The assumption here is that its the FIRST 10 in line that move to FP, but of course that's not how FP+ works. IF its the last 10 in line, if even 1 of the last 1 in line gets the FP, lines increase for everyone else. Of course, this is more impactful exponentially since we are dealing with rides in the 1000s of people per hour.
Another simple example. OK so 2 rides, one with and one without FPs. You have to understand what the impact of increased FPs means. It means more people in the park. You can be both a physical person, and a virtual person.
Look at any hour, 12 -1. If I have an FP for 12:45. I can go stand in line for another ride at 12, and wait and ride that, and then walk over to my FP, skip the line and ride that. In that sense I am virtually 2 people in the park at the same time. As far as it goes for demand on rides, I actually AM 2 people in the park at the same time.
So 2 rides with I guess 200 people in the park, since we are using simple numbers, each with 100 ride per hour capacity.
Ride 1 - 75% FP, 25% SB
Ride 2 - all SB.
As it was, those 75% people could have been trying to ride Ride 2 WHILE they had reservations for Ride 1 ... already increasing the wait time. Instead of 100 people trying to ride the ride, you have 175 ... giving you an average wait time of 45 mins of wait you now have to disperse between those people. (please please please understand this is not a real wait time, this would assume no load time, no spacing between rides, perfect crowd flow, etc.) So you went from 0 wait to a 30 second wait average per person.

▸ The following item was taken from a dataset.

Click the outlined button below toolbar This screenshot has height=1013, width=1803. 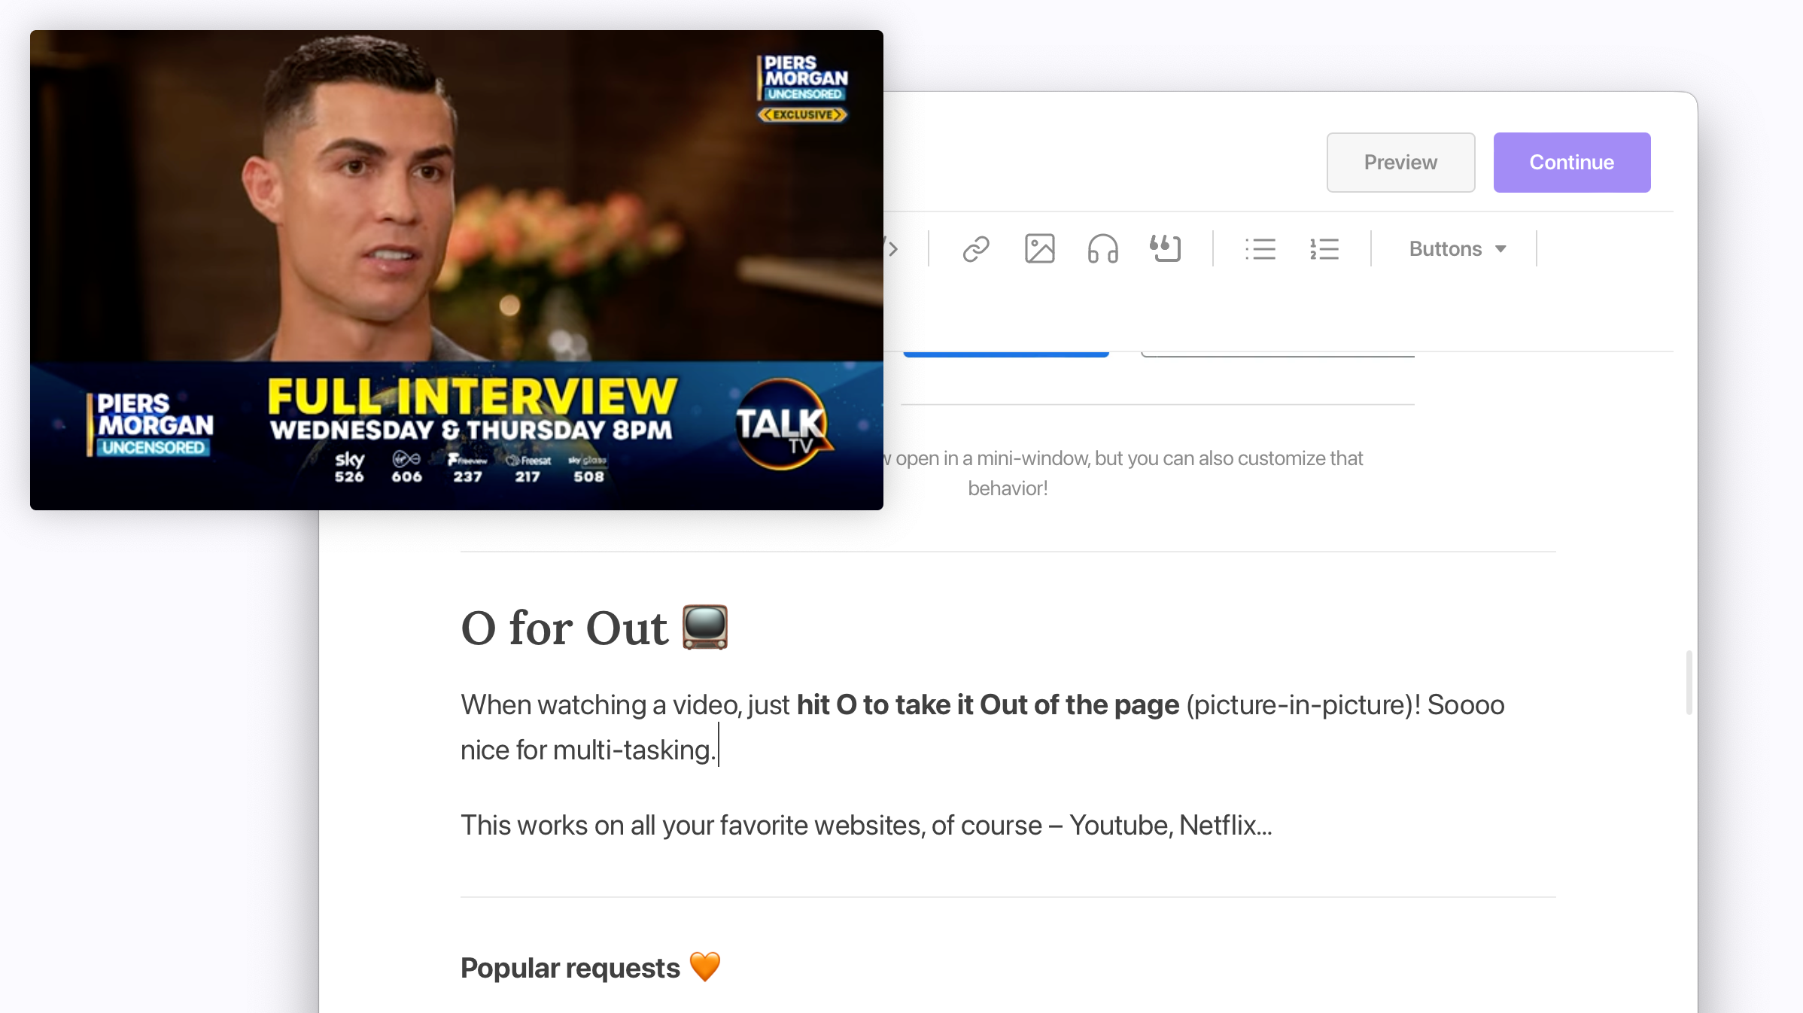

Of course this isn't how it plays out, that wait actually builds exponentially as people arrive and the line backs up.
Now Increase the ratio, to 85% FP and 15% SB. Instead of 75 people being able to wait for ride 2 while they have a virtual person in line at ride 1, its now 85. You now have 51 mins of wait time to disperse, instead of 45.
This says nothing about the impact of crowd flows, multiple overlaps, multiple FP bookings, the disincentive of SB lines, etc.
But increasing the number of available FPs naturally increases the wait times of rides because it increases the total number of people (though some are virtual) in the park, and changes the ride/demand dynamics.
Hope I made this clear enough. LT was much better at explaining this.
And again, this has no impact as long as you are well below capacity, but its impact increases the closer you come to hitting capacity, that's when you have the overflow demand that has to be soaked up somehow.